Cost-effectiveness in the detection of influenza H1N1: clinical data versus rapid tests

Abstract

Evaluate the performance of clinical data and the rapid influenza diagnostic test (RIDT) in diagnosing influenza H1N1, and analyze the cost-benefit of using this diagnostic tool. The RIDT was used for patients who came to four hospitals in Mexico City with an influenza-like illness (ILI) in October and November 2009. The diagnostic performance of the ILI clinical data and the RIDT was compared to that of the real-time reverse transcription polymerase chain reaction (rRT-PCR) test.
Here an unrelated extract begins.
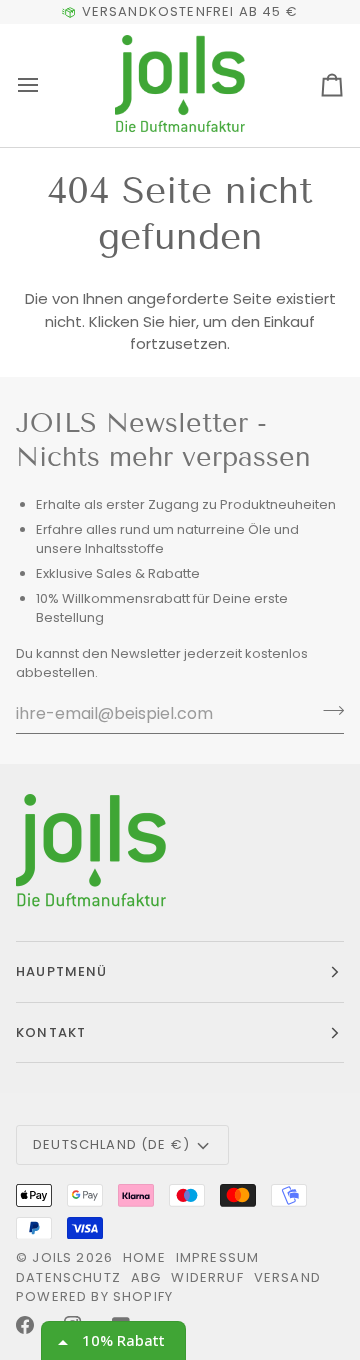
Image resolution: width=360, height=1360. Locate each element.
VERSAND (287, 1277)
The rRT-PCR test was conducted in a reference laboratory and blinded to the results of the RIDT. An economic evaluation also was conducted to estimate the budgetary impact of using the RIDT. The study included 78 patients, 39 of whom tested positive for influenza H1N1 and 6 tested positive for seasonal influenza A, according to the results of the rRT-PCR. The ILI clinical data yielded a sensitivity of 96% and specificity of 21%; the RIDT yielded a sensitivity of 76% and specificity of 82%; and the ILI clinical data and RIDT together yielded a sensitivity of 96% and specificity of 100%. The positive likelihood quotient for ILI-headaches was 31.5 and that of ILI-odynophagia, 330. The use of RIDT yielded savings of US$12.6 per each suspected case. Use of the RIDT to aid in the diagnosis of influenza H1N1 increases certainty and lowers the average cost per suspected and infected patient.